Fox News on January 12, 2017, reported that Defense secretary nominee Gen. James Mattis issued a grave warning at his Senate confirmation hearing, saying the established world order is under its “biggest attack” since World War II as he called for boosting military readiness and America’s alliances. Excerpts below:
Citing Russia’s aggressions and other concerns, he said: “I think [the world order is] under the biggest attack since World War II … from Russia, from terrorist groups and with what China is doing in the South China Sea.”
To address this, Mattis testified, “deterrence is critical.”
His assessment came as he called for strengthening “military readiness”…He said U.S. forces must be the “best led, best equipped and most lethal in the world.”
“If you confirm me, my watchwords will be solvency and security in providing for the protection of our people and the survival of our freedoms,” he said.
The question of budget restraints at the Pentagon is a critical one for lawmakers on both sides of the aisle. Senator McCain warned at Thursday’s hearing that the military can’t proceed with “business as usual” as he ripped “arbitrary” congressional caps on spending.
Mattis’ testimony falls amid a packed week of confirmation hearings for top Trump Cabinet nominees, including Sen. Jeff Sessions for attorney general and Rex Tillerson for secretary of state.
In prepared remarks for the hearing, Mattis expressed unqualified support for traditional U.S. international alliances.
Mattis is a former leader of NATO’s transformation command, in charge of efforts to adapt the alliance’s structure and capabilities to 21st century threats.
In his testimony, he spoke about the importance of the alliance, calling for the U.S. to maintain “the strongest possible relationship with NATO.”

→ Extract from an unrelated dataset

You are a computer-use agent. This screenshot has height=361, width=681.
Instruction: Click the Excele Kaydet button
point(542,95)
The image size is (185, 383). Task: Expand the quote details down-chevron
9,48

On the Iran nuclear deal, Mattis said he would not have personally signed the pact, but said that when America gives its word, we have to “live up to it.”

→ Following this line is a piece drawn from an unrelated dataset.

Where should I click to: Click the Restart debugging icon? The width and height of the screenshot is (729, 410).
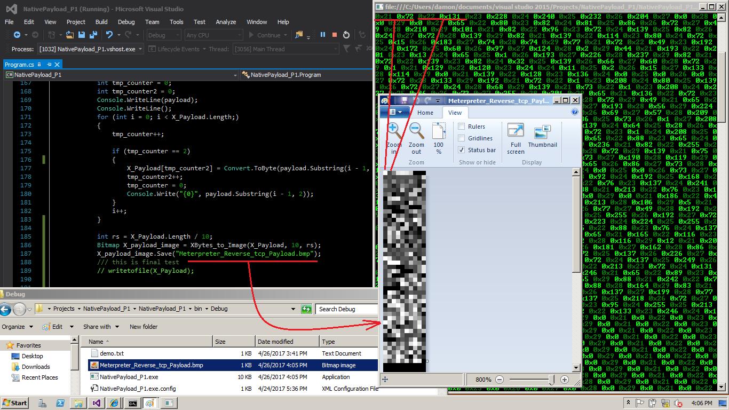[x=346, y=35]
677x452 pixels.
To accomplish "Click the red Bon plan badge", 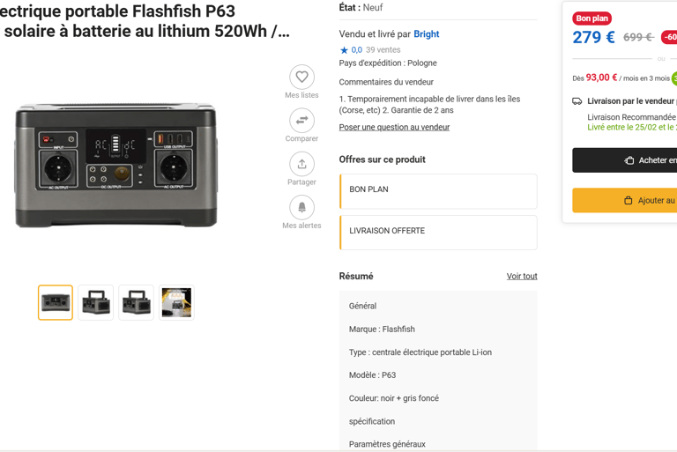I will [x=591, y=19].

Mattis, 66, is one of three recently retired senior generals selected by Trump for top jobs in his administration.
After retiring, Mattis joined the Hoover Institution, a conservative-leaning think tank. He also is a member of the board of directors of General Dynamics, the big defense contractor.
He has remained outspoken in his concerns about Iran. In remarks last April at the Center for Strategic and International Studies, Mattis called Iran “the single most enduring threat to stability and peace in the Middle East.”
Mattis is best known as a battle-hardened combat officer who served in Afghanistan and Iraq. But he also has worked behind the scenes with senior civilian officials at the Pentagon.
Comment: Gen. Mattis will most likely be confirmed by the Senate. It is of great importance for the West as a whole that the United States will have an experienced military leader as Secretary of Defense. Mattis made clear during the Senate hearings that he regards Russia, China, and Iran along with terrorist groups to be greatest present challenges to the West. The passed 8 years have weakened the position of the United States in the world. Increased military spending is of great importance. European NATO member countries need to spend at least 2 percent of GNP on defense during the coming years. The strategically important non-aligned Sweden with defense spending of 1 percent of GNP (lowest spending in Europe) endangers NATO’s Baltic Sea area security. The present government in Stockholm refuses to increase defense spending.